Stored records
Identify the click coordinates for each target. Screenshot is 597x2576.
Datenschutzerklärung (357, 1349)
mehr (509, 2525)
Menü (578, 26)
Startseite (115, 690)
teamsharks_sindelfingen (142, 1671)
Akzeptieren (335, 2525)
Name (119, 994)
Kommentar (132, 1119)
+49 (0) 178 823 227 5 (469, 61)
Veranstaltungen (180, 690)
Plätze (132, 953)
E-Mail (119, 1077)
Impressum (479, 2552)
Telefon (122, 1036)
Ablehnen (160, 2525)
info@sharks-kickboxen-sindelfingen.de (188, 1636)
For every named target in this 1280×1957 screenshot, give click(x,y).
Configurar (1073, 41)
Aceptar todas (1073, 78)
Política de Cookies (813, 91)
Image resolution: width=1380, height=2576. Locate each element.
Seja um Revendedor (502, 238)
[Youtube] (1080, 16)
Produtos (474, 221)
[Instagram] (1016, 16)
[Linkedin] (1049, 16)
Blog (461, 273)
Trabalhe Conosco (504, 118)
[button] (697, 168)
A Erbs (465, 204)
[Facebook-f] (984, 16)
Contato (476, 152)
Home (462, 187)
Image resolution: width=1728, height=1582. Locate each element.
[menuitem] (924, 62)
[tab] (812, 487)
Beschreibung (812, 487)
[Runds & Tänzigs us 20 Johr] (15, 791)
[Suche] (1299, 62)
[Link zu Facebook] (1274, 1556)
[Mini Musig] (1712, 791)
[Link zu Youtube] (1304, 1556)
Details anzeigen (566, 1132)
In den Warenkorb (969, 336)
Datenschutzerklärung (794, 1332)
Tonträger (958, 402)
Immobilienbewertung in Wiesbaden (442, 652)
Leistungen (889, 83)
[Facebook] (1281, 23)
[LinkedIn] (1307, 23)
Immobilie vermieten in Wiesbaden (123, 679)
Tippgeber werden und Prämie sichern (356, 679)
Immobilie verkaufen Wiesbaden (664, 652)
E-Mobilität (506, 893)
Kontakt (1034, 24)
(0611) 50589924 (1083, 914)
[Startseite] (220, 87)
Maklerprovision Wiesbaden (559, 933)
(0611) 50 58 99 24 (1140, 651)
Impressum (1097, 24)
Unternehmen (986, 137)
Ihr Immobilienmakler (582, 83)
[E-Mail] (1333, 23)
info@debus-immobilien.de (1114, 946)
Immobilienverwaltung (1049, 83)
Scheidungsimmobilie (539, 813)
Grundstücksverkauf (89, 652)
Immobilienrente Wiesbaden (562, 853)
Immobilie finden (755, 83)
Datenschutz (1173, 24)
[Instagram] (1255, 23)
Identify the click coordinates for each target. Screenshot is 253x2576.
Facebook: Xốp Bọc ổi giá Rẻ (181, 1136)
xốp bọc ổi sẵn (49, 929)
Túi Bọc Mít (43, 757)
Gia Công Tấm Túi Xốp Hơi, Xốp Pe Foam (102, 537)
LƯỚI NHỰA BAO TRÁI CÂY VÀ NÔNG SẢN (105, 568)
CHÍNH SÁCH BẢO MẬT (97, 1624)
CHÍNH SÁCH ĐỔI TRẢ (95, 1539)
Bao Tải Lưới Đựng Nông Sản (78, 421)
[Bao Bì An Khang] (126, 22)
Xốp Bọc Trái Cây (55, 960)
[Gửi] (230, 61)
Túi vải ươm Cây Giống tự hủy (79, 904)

To do:
Out of the entries, report each line that contains the word "target".

Expected answer:
Identify the click coordinates for each target. Screenshot is 597x2576.
For every named target in this 1280×1957 screenshot, give click(x,y).
Identify the click coordinates for each target. Screenshot is 253x2576.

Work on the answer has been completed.